- [WRITTEN INSTRUCTION]:
Rewrite all of the data below, replacing "Locate" with "Find" and keeping everything else unchanged. Leave out the pictures.
══ THE INPUT
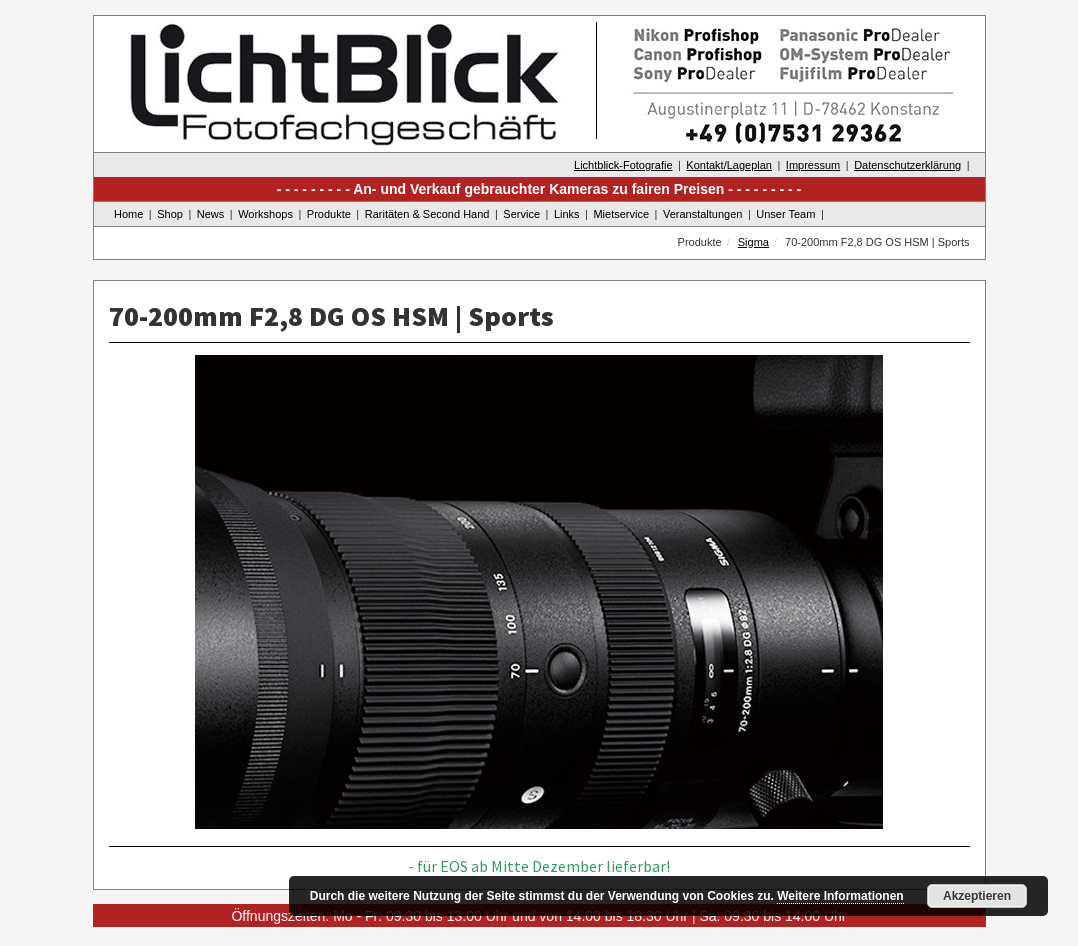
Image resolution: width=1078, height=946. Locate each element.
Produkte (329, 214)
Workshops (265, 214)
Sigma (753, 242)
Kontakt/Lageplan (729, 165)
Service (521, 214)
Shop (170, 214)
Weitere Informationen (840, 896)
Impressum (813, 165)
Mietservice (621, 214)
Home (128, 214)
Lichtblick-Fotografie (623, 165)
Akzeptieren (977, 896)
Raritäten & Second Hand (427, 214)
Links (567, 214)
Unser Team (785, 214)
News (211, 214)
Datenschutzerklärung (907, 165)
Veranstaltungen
════
- [WRITTEN SOLUTION]:
Image resolution: width=1078, height=946. Find each element.
Produkte (329, 214)
Workshops (265, 214)
Sigma (753, 242)
Kontakt/Lageplan (729, 165)
Service (521, 214)
Shop (170, 214)
Weitere Informationen (840, 896)
Impressum (813, 165)
Mietservice (621, 214)
Home (128, 214)
Lichtblick-Fotografie (623, 165)
Akzeptieren (977, 896)
Raritäten & Second Hand (427, 214)
Links (567, 214)
Unser Team (785, 214)
News (211, 214)
Datenschutzerklärung (907, 165)
Veranstaltungen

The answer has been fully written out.